Торкват расхохотался, надел шлем обратно и затянул ремешок на подбородке.
— Скоро Помпеи, акварий. Через полчаса мы должны быть там.
И он отправился обратно на корму.
Аттилий заслонил глаза от солнца и оглядел виллу.
Сабине так хотелось поехать отдохнуть к Неаполитанскому заливу, а он все откладывал и откладывал поездку, говоря, что он слишком занят. А теперь уже поздно. Тоска о том, что он потерял, и сожаление о том, чего он не успел сделать, два его неразлучных врага, вновь накинулись на Аттилия и застали его врасплох. Он почувствовал мучительную, сосущую пустоту внутри. Аттилию вспомнилось письмо, которое показал ему в день похорон Сабины один его друг; Аттилий заучил его наизусть. Более века назад один юрист, Сервий Сульпиций, недавно переживший некое горе, возвращаясь из Азии в Рим, принялся разглядывать берега Средиземного моря. Позднее он поделился своими чувствами с Цицероном, только что потерявшим дочь. «Позади у меня Эгина, впереди Мегара, справа Пирей, слева Коринф. Некогда все это были цветущие города, теперь же они лежат в руинах.
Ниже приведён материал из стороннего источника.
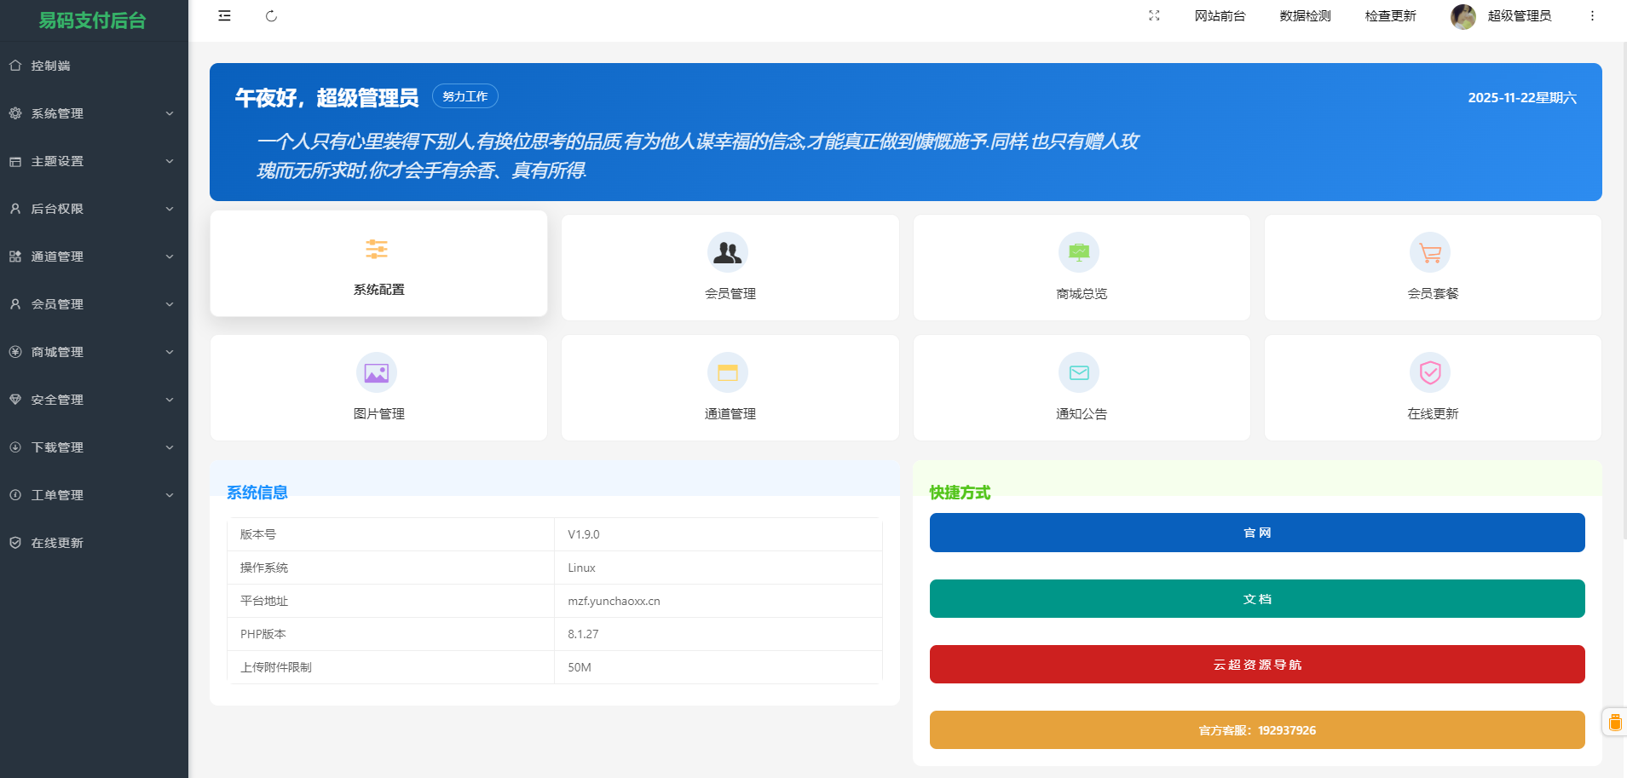Select 数据检测 in the top bar
1627x778 pixels.
pos(1307,15)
И я подумал: „Как можем мы, недолговечные хрупкие существа, жаловаться, если кто-то из нас умирает, естественным или насильственным образом, когда целые города лежат мертвые и всеми позаброшенные? Остановись, Сервий, и вспомни, что ты рожден смертным. Разве может тебя так сильно трогать кончина одной-единственной несчастной, слабой женщины?“ Для Аттилия даже сейчас, два года спустя, ответ на этот вопрос был один: да.
Он ненадолго пригрелся под солнцем и, видимо, сам не заметил, как задремал, — ибо, когда он в следующий раз открыл глаза, город уже исчез, сменившись очередной огромной виллой, прячущейся в тени зонтичных сосен. Рабы поливали газоны и убирали из плавательного бассейна опавшие листья. Аттилий встряхнул головой, прогоняя остатки сна, и потянулся к кожаной сумке. В сумке лежало все, что ему было нужно: письмо Плиния к эдилам Помпей, мешочек с золотыми монетами и карта Августы.
Аттилий привык искать утешения в работе. Он развернул чертеж, пристроил его на коленях — и внезапно ему стало не по себе. Инженер понял, что на этом чертеже нарушены пропорции. Тот, кто рисовал его, не передал истинных размеров Везувия. Они все еще не миновали гору, и Аттилий прикинул, что в ней добрых семь-восемь миль в ширину.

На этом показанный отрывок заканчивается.